Comment expliquer cette carence en fer et quelles en sont les conséquences ?

Les enfants en bas âge assimilent trop peu de fer via leur alimentation et cette carence, tout comme celle en vitamine D, s’aggrave avec l’âge. On observe que, chez tous les enfants qui reçoivent un lait normal, pauvre en fer, le taux de fer diminue. Il y a généralement une relation entre fer et état nutritionnel. Or un déficit en fer a des conséquences négatives sur le développement psychomoteur de ces enfants; il est plus lent qu’avec un taux de fer normal. Le fer contribue en effet au développement normal du cerveau et des aptitudes cognitives chez les jeunes enfants. Il a également une influence positive sur le système immunitaire.

Et quels sont les risques d’un déficit en vitamine D?
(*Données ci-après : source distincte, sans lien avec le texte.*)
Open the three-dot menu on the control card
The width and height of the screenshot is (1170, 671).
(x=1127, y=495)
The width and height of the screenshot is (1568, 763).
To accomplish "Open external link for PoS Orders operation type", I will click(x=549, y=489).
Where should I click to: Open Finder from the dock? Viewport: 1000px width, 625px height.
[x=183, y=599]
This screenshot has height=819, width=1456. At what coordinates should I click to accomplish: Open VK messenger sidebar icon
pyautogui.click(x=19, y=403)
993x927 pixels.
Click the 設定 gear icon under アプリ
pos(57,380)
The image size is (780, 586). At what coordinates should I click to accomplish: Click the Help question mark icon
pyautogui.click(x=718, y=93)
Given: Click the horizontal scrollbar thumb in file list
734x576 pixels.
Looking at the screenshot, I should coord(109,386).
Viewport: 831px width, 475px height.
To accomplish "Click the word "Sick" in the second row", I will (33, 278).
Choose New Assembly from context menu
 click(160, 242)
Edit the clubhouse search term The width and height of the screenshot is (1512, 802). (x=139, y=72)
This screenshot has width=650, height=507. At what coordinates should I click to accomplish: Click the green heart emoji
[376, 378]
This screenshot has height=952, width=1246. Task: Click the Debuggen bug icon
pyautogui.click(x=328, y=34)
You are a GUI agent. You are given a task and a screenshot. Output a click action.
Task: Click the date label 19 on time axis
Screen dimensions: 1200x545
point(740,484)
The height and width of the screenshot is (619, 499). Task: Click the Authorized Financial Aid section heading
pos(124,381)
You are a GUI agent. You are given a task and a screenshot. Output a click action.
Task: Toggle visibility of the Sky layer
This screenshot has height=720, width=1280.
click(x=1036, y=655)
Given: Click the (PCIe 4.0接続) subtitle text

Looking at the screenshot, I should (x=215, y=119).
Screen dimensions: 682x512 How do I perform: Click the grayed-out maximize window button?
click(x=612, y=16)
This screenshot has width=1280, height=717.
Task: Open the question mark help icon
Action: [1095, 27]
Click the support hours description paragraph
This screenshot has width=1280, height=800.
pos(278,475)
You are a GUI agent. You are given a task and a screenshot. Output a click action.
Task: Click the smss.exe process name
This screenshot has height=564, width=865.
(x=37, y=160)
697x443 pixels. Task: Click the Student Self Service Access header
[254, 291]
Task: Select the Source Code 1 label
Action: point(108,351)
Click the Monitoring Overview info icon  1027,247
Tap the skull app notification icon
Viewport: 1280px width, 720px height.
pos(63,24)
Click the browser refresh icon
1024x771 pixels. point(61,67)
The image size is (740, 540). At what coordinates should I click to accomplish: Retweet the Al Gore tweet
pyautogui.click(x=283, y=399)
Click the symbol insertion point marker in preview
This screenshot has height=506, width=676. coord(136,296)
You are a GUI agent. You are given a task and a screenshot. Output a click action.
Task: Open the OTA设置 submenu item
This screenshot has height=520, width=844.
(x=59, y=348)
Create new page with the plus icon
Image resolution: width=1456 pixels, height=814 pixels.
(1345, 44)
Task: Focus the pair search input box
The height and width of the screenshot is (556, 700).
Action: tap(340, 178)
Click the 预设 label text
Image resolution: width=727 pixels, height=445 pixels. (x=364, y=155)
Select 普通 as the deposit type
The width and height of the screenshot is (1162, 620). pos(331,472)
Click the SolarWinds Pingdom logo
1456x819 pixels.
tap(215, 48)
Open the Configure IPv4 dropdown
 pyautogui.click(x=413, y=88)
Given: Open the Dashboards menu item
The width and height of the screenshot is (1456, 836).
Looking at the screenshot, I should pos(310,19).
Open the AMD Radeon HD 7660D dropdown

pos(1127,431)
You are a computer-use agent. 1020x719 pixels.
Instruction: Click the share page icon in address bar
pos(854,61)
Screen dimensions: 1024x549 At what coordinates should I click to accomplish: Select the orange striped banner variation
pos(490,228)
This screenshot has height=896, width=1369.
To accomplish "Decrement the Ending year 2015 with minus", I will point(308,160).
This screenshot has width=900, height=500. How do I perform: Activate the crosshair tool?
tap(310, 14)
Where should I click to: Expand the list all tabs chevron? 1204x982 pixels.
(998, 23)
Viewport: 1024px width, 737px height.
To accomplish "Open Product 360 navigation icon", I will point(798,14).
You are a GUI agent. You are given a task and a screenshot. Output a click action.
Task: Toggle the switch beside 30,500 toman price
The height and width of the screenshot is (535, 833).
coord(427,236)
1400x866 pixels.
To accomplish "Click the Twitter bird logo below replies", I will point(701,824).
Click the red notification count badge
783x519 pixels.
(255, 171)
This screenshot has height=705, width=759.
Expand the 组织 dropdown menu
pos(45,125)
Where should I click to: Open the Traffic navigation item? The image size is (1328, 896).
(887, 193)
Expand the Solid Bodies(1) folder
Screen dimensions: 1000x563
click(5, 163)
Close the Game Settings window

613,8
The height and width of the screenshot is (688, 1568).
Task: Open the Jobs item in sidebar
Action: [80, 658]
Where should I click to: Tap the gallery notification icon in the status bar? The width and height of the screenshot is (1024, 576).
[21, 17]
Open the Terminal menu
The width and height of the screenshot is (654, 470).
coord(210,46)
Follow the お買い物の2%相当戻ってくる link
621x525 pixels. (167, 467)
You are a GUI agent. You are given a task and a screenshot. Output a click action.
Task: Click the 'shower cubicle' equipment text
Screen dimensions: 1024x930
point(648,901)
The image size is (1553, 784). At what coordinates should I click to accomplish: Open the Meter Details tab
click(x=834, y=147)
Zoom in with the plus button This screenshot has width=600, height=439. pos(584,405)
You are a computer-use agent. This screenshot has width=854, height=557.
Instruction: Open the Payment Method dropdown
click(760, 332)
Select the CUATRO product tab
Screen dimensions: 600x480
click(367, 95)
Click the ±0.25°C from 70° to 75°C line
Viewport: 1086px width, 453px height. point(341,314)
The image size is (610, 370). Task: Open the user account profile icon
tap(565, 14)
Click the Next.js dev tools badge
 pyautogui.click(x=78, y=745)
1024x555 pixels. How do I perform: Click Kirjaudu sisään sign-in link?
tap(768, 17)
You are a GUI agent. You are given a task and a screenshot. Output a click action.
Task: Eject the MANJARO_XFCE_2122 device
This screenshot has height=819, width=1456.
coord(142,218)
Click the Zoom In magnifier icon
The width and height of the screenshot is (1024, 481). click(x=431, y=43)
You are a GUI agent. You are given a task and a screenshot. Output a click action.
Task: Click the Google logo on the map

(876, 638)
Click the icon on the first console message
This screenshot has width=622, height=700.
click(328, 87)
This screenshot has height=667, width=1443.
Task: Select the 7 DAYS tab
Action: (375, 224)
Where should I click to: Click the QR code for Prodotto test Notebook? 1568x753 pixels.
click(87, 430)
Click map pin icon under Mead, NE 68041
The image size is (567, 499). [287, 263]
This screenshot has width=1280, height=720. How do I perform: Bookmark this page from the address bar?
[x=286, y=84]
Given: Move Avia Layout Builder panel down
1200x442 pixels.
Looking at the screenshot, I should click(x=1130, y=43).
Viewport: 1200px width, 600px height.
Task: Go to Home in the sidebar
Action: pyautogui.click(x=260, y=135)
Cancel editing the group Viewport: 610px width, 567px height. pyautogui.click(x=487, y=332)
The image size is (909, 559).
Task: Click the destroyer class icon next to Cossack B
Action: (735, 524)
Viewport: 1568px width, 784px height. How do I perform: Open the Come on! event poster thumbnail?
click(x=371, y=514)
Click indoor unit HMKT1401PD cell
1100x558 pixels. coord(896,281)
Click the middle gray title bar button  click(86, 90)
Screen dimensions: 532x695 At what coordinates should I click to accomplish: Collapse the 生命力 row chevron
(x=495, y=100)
La vitamine D intervient surtout au niveau du métabolisme (assimilation) du calcium et donc la qualité du développement osseux. La vitamine D joue également un rôle important au niveau du développement du système immunologique. Une carence en vitamine D rend donc aussi plus sensible aux infections.

Que faut-il dès lors retenir?

Une alimentation saine et équilibrée ainsi que la consommation d’aliments riches en fer et en vitamine D, en combinaison avec une exposition modérée au soleil, sont recommandées pour prévenir l’apparition de telles carences. Il s’avère toutefois que la mise en pratique de ces recommandations est souvent difficile à contrôler. Le lait de croissance enrichi et non aromatisé consommé de manière quotidienne constitue donc une bonne alternative pour prévenir les carences en fer et en vitamine D chez les enfants en bas âge et jusqu’à l’âge de 3 ans.

Mais la véritable question est, les enfants africains ont-ils des carences dans ces vitamines, surtout la vitamine D qui s’obtient notamment à l’exposition au soleil ?

(*) IDea study on micronutrient deficiencies in young children.